TBLCOL/Schema Conversion and Its Tcl Interface
TBLCOL/Schema conversion is done through a translation table. Click
here for its C implementation. This
documentation describes Tcl routines for following purposes:
Building Translation Tables
Translation Table Syntax
TBLCOL/Schema Conversion
Examples
if you'd like to see the high-level description of translation table
or object conversion, please click here.
There are two ways to create/edit a translation table. The first way,
which reads in an ascii file and create entries, is much faster and
thus prefered. The other way, directly calling entry-addition routines,
is more suited for tables containing only a few entries and small
scale in-memory changes.
Click here to create a table from
ascii files. Click here to
create a table directly in Tcl.
Two Tcl verbs are provided to create a table from ascii files and write out
a table to an ascii file. Click herefor a
description of the ascii format.
schemaTransWriteToFile
schemaTransEntryAddFromFile
Purpose: write out all entries in the table to an ascii file
Arguments: tableHandle fileName
Return: none
Example: dervish> schemaTransWriteToFile h1 junkfile
dervish>
Purpose: read the entries in the ascii into a translation table
Arguments: tableHandle fileName
Return: none
Example: dervish> schemaTransNew
h1
dervish> schemaTransEntryAddFromFile h1 junkfile
dervish>
Following Tcl routines are for use with translation tables.
schemaTransNew
schemaTransDel
schemaTransEntryAdd
schemaTransEntryDel
schemaTransEntryClearAll
schemaTransEntryImport
schemaTransEntryShow
Purpose: mallocks a table of MAX_SCHEMATRANS_SIZE entries
Arguments: none
Return : a handle, if successful.
Example: dervish> schemaTransNew
h1
dervish>
Purpose: deletes a table and frees all memories associated with entries
Arguments: tbl_handle
Return : none.
Example: dervish> schemaTransDel h1
dervish>
Purpose: add an entry to an existing table
Arguments: tblHandle convType fitsName fldName data_type -proc -dimen -ratio -position
Return : none if successful.
Example: dervish> schemaTransEntryAdd h1 name GSC_ID id int
Entry added
dervish> schemaTransEntryAdd h1 name NROW mask struct -proc maskNew
Entry added
dervish> schemaTransEntryAdd h1 cont mask nrow int
dervish>
where, tblHandle is a handle to an existing
translation table and convType specifies how the following fields
are intepreted. If convType is "name", then the following two fields
are taken as field name in FITS file and in
schema respectively. If it is "ignore" (in this case, one still has to specify
fitsName, which will not be used, though), the field by fldName in the
given schema will ignored. This allows maximum flexibility especially when FITS files
don't have all the fields one wants. Lastly, convType can also
be "cont", indicating the line is a continuation line following the
previous line. See syntax
for more explanations.
Briefly, for ConvType, following types are allowed:
name
cont or continue
ignore
For data_type, following are allowed:
char, or unsigned char
short, or unsigned short
int, or unsigned int
long, or unsigned long
float
double
enum
string
struct
In addition, schemaTransEntryAdd also can deal with heap -- a variable length storage
available in FITS, and make enum type portable.
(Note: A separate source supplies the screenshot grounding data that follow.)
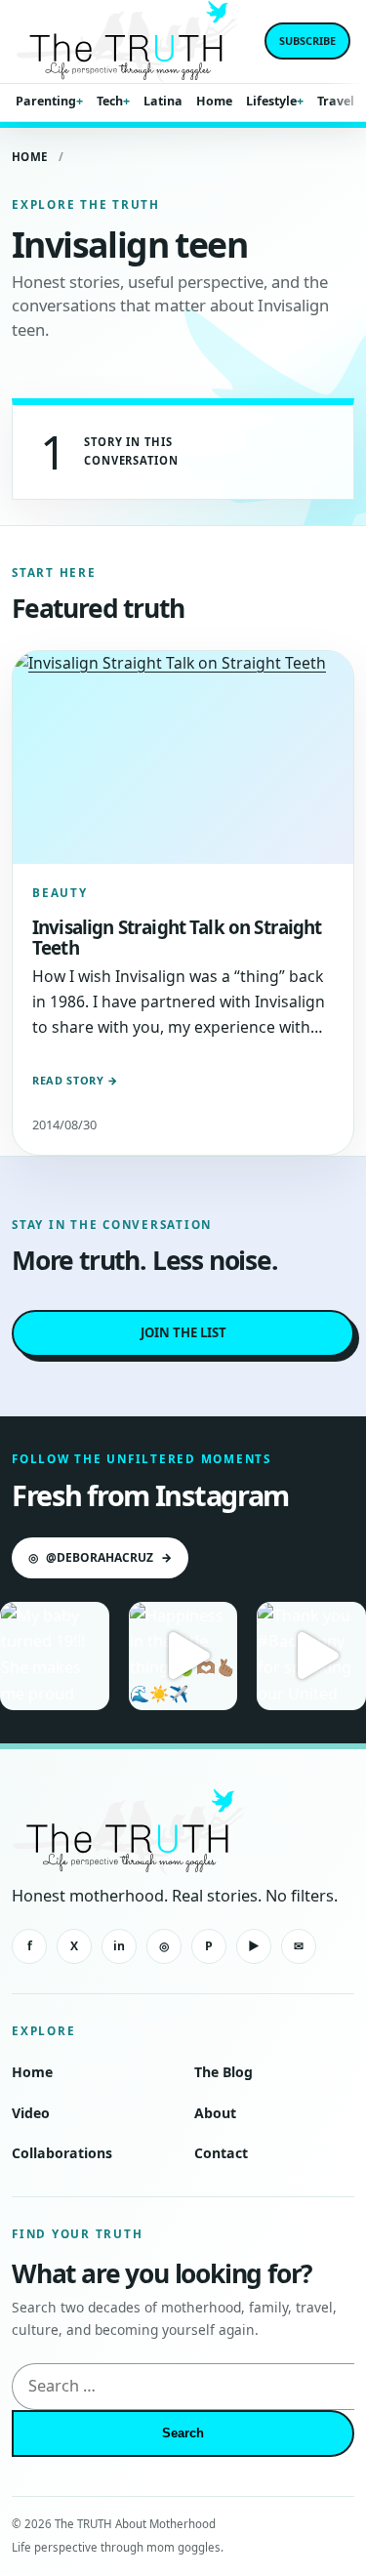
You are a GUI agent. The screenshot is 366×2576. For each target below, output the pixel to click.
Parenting (46, 101)
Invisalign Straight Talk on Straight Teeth (177, 937)
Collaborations (62, 2153)
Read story (75, 1080)
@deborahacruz (100, 1557)
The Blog (223, 2072)
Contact (221, 2153)
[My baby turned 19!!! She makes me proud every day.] (54, 1656)
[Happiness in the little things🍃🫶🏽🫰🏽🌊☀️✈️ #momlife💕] (183, 1656)
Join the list (183, 1332)
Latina (163, 101)
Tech (110, 101)
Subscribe (307, 40)
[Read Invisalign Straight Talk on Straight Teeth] (183, 757)
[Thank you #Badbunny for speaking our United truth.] (311, 1656)
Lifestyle (271, 101)
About (215, 2113)
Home (214, 101)
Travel (335, 101)
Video (31, 2113)
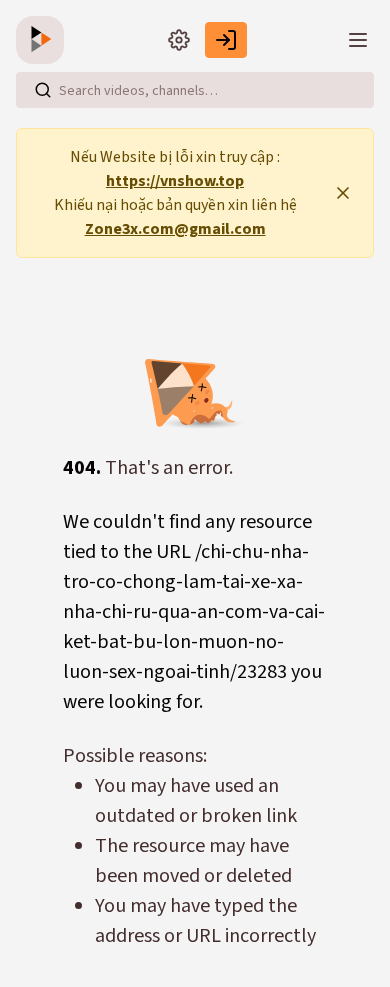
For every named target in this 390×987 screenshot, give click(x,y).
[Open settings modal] (179, 40)
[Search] (43, 90)
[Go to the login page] (226, 40)
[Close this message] (343, 193)
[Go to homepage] (44, 40)
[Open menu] (358, 40)
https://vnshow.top (175, 181)
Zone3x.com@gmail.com (175, 229)
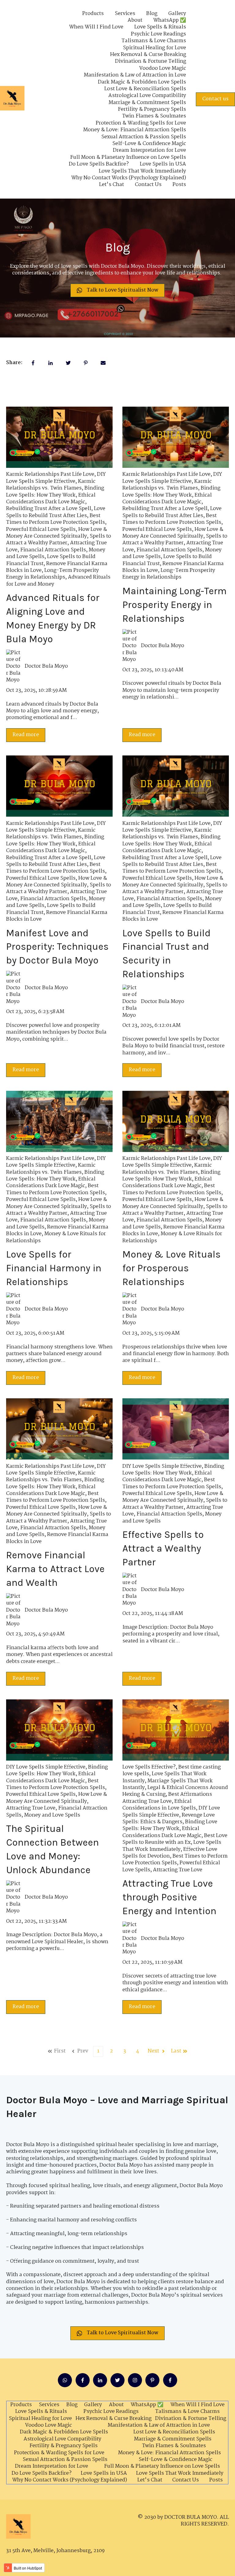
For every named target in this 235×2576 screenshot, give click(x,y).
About (135, 20)
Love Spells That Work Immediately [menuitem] (179, 2473)
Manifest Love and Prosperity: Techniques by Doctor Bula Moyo (57, 946)
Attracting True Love (30, 1808)
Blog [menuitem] (71, 2405)
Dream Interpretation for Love (149, 150)
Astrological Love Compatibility (147, 95)
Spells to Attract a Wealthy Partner (58, 539)
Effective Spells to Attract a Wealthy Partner (163, 1548)
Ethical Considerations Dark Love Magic (50, 498)
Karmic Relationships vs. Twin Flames (50, 484)
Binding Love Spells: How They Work (55, 491)
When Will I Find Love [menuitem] (197, 2405)
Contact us (215, 99)
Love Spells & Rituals (160, 27)
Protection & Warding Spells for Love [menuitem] (59, 2453)
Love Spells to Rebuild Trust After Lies (55, 512)
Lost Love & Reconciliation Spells (145, 89)
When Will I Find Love (96, 27)
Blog (151, 13)
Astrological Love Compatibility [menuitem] (62, 2439)
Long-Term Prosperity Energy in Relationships (52, 573)
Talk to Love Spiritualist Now (122, 290)
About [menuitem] (116, 2405)
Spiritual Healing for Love (154, 48)
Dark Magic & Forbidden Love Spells (142, 82)
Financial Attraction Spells (53, 550)
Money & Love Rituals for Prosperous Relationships (171, 1268)
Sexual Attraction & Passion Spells (143, 137)
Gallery (177, 13)
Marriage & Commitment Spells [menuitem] (172, 2439)
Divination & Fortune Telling (150, 61)
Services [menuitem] (49, 2405)
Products (93, 13)
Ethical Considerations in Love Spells (159, 1804)
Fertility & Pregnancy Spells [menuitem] (63, 2446)
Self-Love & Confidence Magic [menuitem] (175, 2459)
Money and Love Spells (52, 1815)
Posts (179, 184)
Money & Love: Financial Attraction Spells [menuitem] (169, 2453)
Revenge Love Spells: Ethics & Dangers (168, 1818)
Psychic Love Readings (158, 34)
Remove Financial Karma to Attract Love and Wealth (55, 1568)
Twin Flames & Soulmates (154, 116)
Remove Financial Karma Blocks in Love (56, 915)
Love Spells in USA (163, 164)
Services (125, 13)
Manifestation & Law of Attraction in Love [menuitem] (159, 2425)
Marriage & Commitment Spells (147, 102)
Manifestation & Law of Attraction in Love (135, 75)
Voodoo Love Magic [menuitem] (48, 2425)
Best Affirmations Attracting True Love (167, 1797)
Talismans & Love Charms (153, 41)
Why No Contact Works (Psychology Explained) (128, 178)
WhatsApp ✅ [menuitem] (147, 2405)
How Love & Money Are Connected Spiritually (56, 532)
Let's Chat (111, 184)
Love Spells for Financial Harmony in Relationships (53, 1268)
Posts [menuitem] (216, 2480)
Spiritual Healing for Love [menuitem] (40, 2418)
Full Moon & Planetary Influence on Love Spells (128, 157)
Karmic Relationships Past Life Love (50, 474)
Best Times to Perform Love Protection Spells (55, 519)
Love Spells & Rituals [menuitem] (41, 2411)
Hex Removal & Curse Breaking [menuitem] (113, 2418)
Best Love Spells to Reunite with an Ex (174, 1839)
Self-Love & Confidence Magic (149, 143)
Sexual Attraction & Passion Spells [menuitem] (65, 2459)
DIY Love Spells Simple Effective (56, 477)
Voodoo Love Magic (162, 68)
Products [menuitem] (21, 2405)
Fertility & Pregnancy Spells (152, 109)
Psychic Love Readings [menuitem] (111, 2411)
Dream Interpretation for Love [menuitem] (51, 2466)
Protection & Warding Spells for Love (141, 123)
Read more (26, 735)
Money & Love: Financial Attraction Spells (134, 130)
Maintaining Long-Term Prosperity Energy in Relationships (174, 604)
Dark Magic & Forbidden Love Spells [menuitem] (64, 2432)
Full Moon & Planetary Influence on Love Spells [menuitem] (162, 2466)
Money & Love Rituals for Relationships (56, 1237)
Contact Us (148, 184)
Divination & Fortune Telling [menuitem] (190, 2418)
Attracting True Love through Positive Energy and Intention (169, 1897)
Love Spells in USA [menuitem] (104, 2473)
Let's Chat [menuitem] (149, 2480)
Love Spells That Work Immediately (142, 171)
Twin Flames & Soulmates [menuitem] (174, 2446)
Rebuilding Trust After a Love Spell (48, 509)
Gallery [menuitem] (93, 2405)
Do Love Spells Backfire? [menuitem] (42, 2473)
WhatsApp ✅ (169, 20)
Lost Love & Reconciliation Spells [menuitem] (174, 2432)
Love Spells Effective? (149, 1767)
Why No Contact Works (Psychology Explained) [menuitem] (69, 2480)
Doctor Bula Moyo (46, 666)
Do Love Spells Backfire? (99, 164)
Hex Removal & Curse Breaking (148, 54)
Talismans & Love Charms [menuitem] (187, 2411)
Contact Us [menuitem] (185, 2480)
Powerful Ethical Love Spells (41, 529)
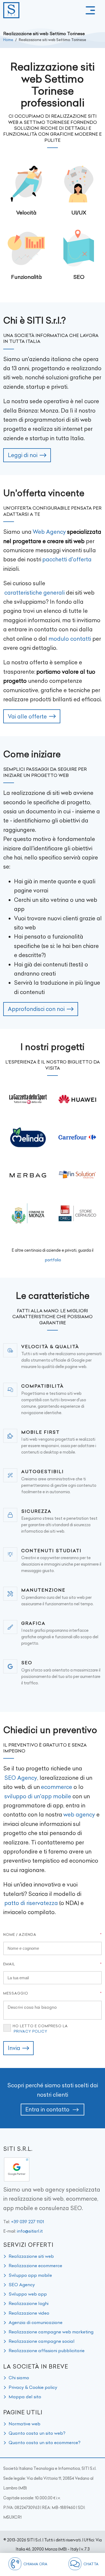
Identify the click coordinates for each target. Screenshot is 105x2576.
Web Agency (49, 531)
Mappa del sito (25, 2396)
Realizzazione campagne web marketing (51, 2331)
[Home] (11, 10)
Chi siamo (19, 2377)
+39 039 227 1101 (27, 2221)
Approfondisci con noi (36, 1009)
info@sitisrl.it (30, 2231)
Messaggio (15, 1993)
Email (9, 1964)
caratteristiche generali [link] (34, 592)
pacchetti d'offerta (67, 559)
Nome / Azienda (19, 1934)
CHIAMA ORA (35, 2564)
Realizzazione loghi (28, 2303)
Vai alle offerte (27, 716)
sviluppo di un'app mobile (37, 1796)
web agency (79, 1814)
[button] (90, 10)
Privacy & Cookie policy (33, 2387)
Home (8, 40)
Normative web (24, 2423)
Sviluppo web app (28, 2294)
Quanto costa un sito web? (37, 2433)
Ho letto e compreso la (40, 2028)
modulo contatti (69, 638)
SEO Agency (20, 1777)
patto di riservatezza (31, 1903)
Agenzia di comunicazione (35, 2322)
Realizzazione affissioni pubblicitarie (47, 2350)
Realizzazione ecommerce (35, 2265)
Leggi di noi (22, 455)
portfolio (53, 1260)
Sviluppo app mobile (30, 2275)
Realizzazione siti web (31, 2256)
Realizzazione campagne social (42, 2341)
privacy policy (30, 2031)
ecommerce (56, 1787)
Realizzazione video (29, 2313)
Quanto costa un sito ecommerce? (44, 2442)
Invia (14, 2048)
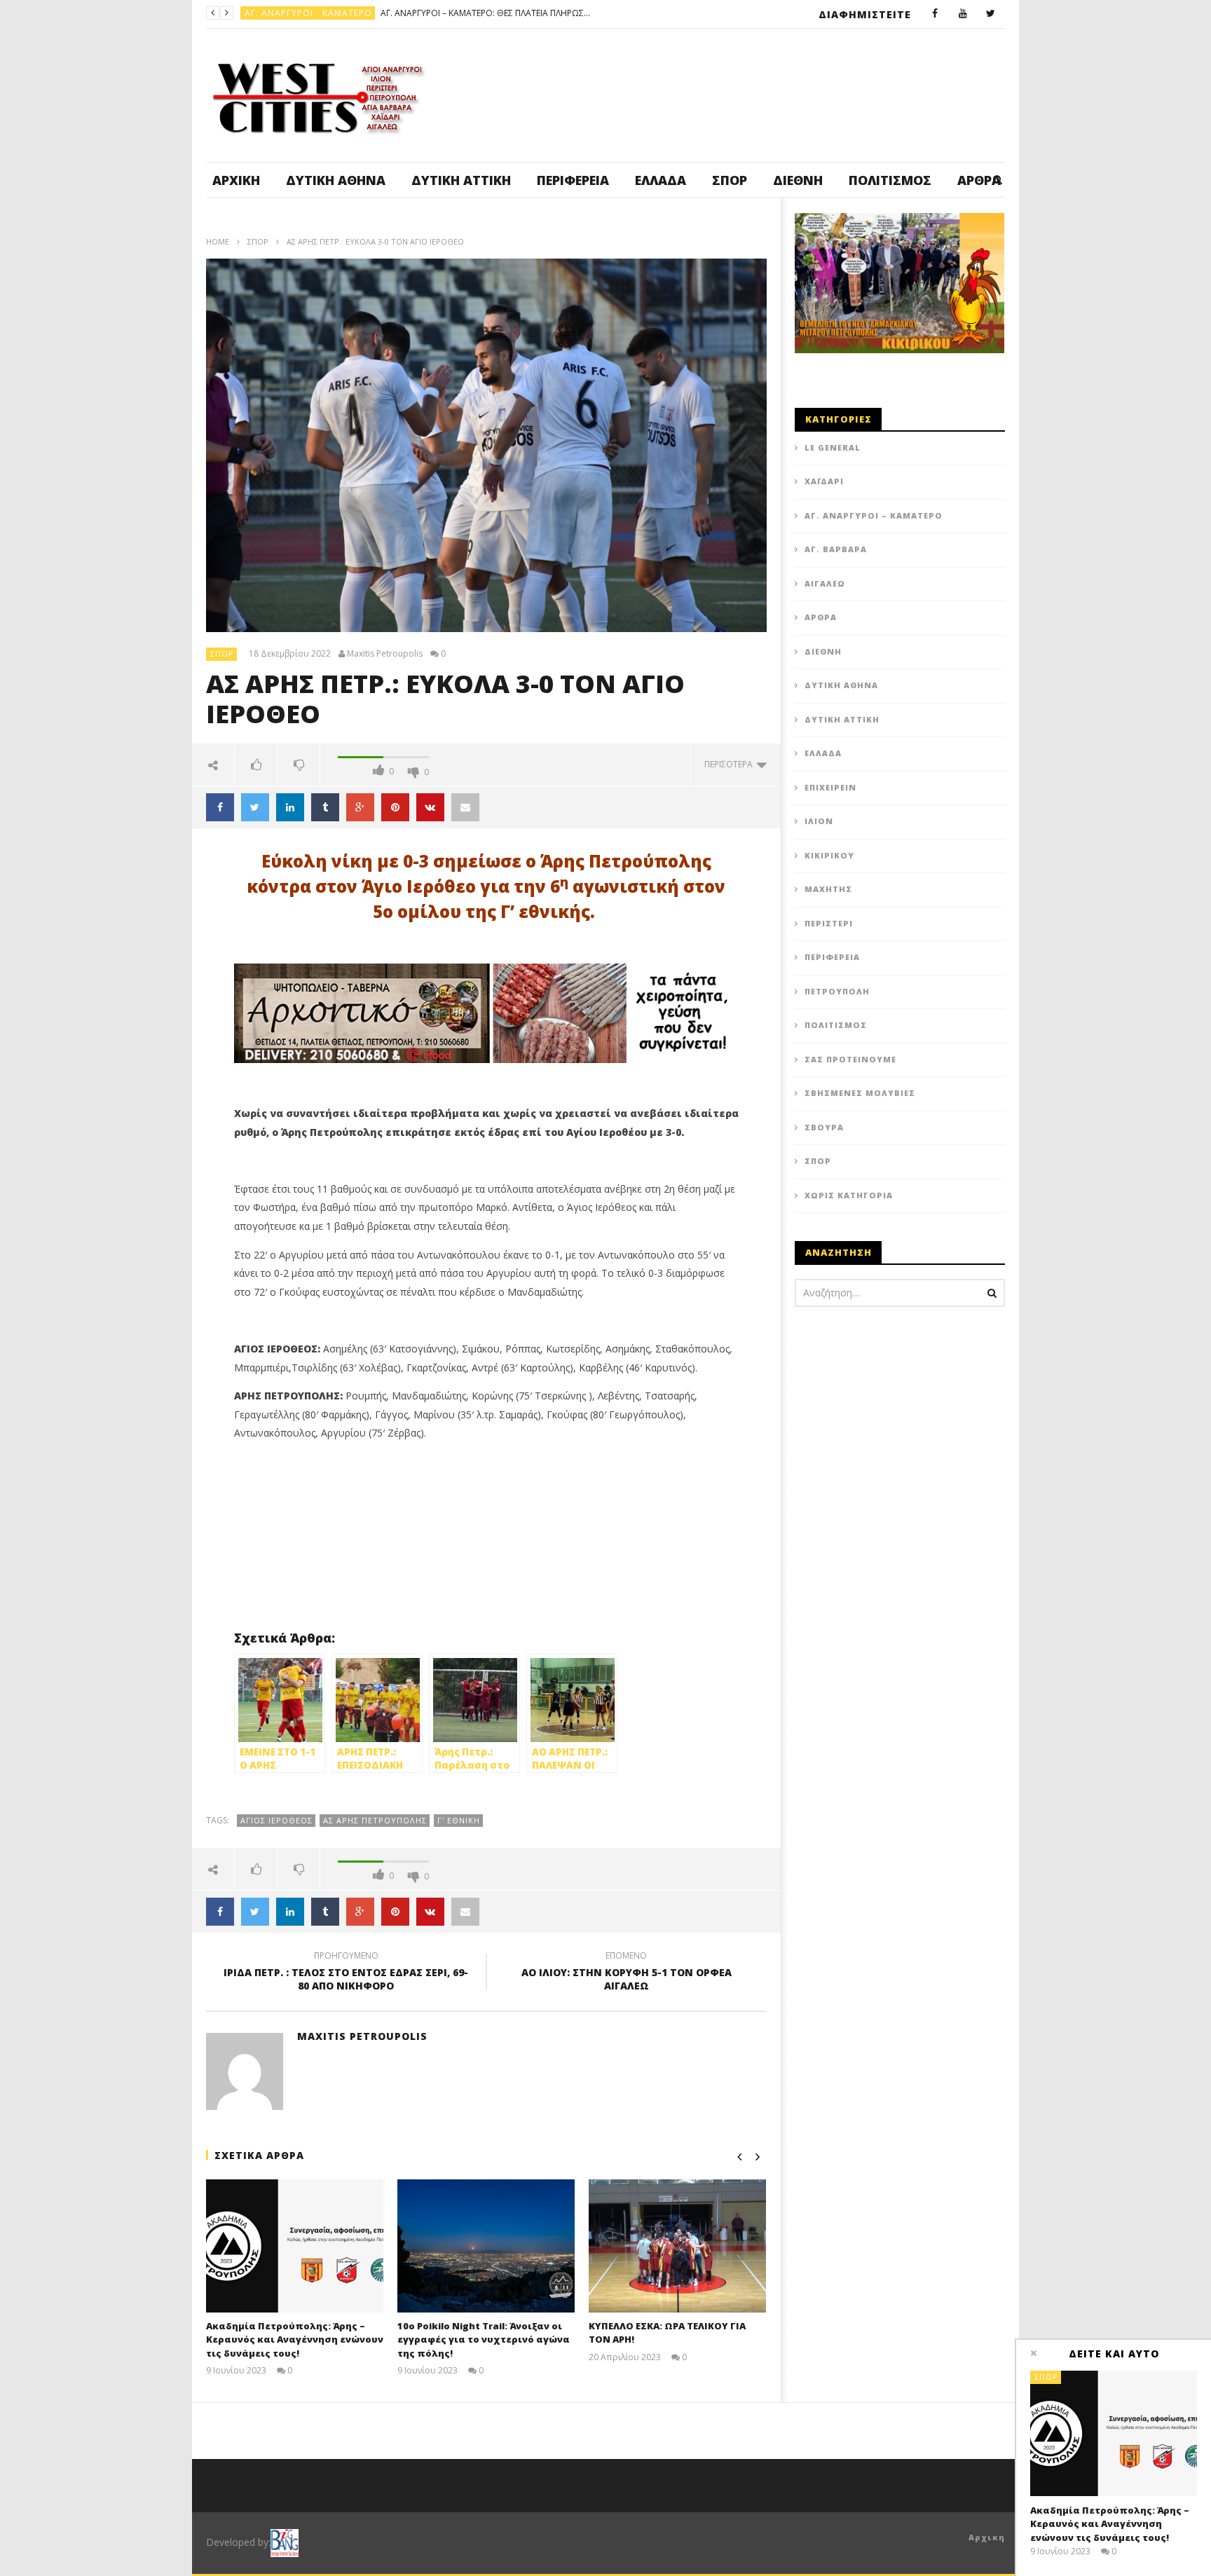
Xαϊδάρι (824, 481)
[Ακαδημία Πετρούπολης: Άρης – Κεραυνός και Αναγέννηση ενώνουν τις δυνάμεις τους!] (294, 2246)
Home (217, 241)
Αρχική (236, 180)
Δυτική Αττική (461, 180)
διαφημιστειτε (865, 14)
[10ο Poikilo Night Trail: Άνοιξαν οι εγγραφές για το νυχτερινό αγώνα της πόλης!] (486, 2246)
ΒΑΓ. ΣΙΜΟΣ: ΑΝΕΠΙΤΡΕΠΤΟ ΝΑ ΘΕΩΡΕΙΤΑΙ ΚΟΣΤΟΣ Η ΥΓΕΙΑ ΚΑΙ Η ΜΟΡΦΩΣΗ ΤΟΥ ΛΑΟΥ (420, 13)
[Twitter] (991, 14)
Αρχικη (987, 2537)
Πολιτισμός (890, 180)
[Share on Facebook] (220, 807)
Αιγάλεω (825, 583)
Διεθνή (798, 180)
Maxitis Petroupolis (385, 653)
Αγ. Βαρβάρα (836, 549)
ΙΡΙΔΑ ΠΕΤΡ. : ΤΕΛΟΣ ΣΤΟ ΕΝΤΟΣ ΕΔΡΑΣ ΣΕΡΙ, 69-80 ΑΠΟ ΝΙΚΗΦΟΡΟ (346, 1973)
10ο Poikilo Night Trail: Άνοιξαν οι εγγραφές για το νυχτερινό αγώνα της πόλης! (483, 2339)
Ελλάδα (660, 180)
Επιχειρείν (830, 787)
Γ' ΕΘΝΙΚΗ (458, 1820)
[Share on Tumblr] (325, 807)
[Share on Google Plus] (360, 807)
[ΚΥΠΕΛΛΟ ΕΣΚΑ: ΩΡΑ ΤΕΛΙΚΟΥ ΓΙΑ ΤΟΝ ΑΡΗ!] (677, 2246)
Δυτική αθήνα (335, 180)
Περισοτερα (730, 764)
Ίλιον (819, 821)
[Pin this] (395, 807)
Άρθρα (821, 617)
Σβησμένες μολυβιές (860, 1093)
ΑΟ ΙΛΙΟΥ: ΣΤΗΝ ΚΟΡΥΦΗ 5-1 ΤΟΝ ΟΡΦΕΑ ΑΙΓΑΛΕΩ (626, 1973)
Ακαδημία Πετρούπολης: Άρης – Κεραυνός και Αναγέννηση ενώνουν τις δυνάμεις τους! (294, 2339)
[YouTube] (963, 14)
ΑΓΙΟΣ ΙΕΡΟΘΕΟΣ (276, 1820)
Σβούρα (824, 1127)
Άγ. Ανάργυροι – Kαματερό (874, 515)
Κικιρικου (829, 855)
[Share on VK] (430, 807)
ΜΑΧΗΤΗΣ (828, 889)
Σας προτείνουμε (850, 1059)
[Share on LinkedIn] (290, 807)
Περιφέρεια (573, 180)
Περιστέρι (829, 923)
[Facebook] (935, 14)
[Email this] (465, 807)
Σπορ (729, 180)
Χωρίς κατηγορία (849, 1195)
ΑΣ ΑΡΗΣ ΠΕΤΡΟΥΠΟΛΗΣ (375, 1820)
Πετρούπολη (276, 13)
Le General (833, 447)
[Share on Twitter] (255, 807)
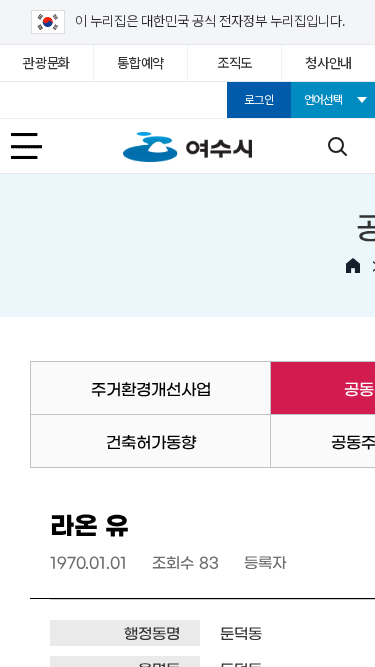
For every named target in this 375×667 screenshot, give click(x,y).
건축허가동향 (151, 441)
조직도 (234, 63)
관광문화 (46, 63)
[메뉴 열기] (38, 146)
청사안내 (328, 63)
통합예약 (140, 63)
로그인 (258, 100)
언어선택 (323, 100)
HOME (353, 266)
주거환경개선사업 (151, 388)
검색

See Portable Enum and Heap
Capabilities for details.
Optional parameters are: -proc provides a custom Tcl constructor, which
, if specified, will be used to construct the objects; -dimen is the
dimension information, say, "5x10" (i.e, two dimension with size 5 and 10)
and the constructor will be called 50 times. If corresponding field is of
elementary type (which doesn't need constructor), memory of this size
will be allocated. Lastly, -position optionally specifies where to add
the entry, -position n adds to the n-th line.
Purpose: deletes a table entry and frees all memories associated with entry
Arguments: tbl_handle entry_number -only
Return : message.
Example: dervish> schemaTransEntryDel h1 1 -only
dervish>
The routine normally will delete the given entry and its associated
continuation lines. But if -only is given, only that entry is deleted.
Purpose: Empty the table by clearing all the entries
Arguments: tbl_handle
Return : none
Example: dervish> schemaTransEntryClearAll h1
dervish>
Purpose: Import to a table selected entries from another table
Arguments: src_tblHandle dst_tableHandle -from -to -at
Return : none
Example: dervish> schemaTransEntryImport h1 h2
dervish> schemaTransEntryImport h1 h3 -from 1 -to 3 -at 1
where -from/-to designates the begining and ending of the range in source table to copy,
and -at chooses where to insert in destination table (default is at the end).
First example shows the way to append the entire source table to the destination table.
Second example imports entries from 1 to 3 (inclusive) to h3 at entry number 1.
Purpose: print a translation table on the screen
Arguments: tblHandle
Return : none
Before proceeding, I assume you're already familiar with
translation table syntax.
Translation table's ascii format consists of entry list in
plain ascii. Each entry is expected to have at least 4 ascii
strings (sparated by spaces) to represent conversion type, fits
side name, object side name, and object data type, in that order.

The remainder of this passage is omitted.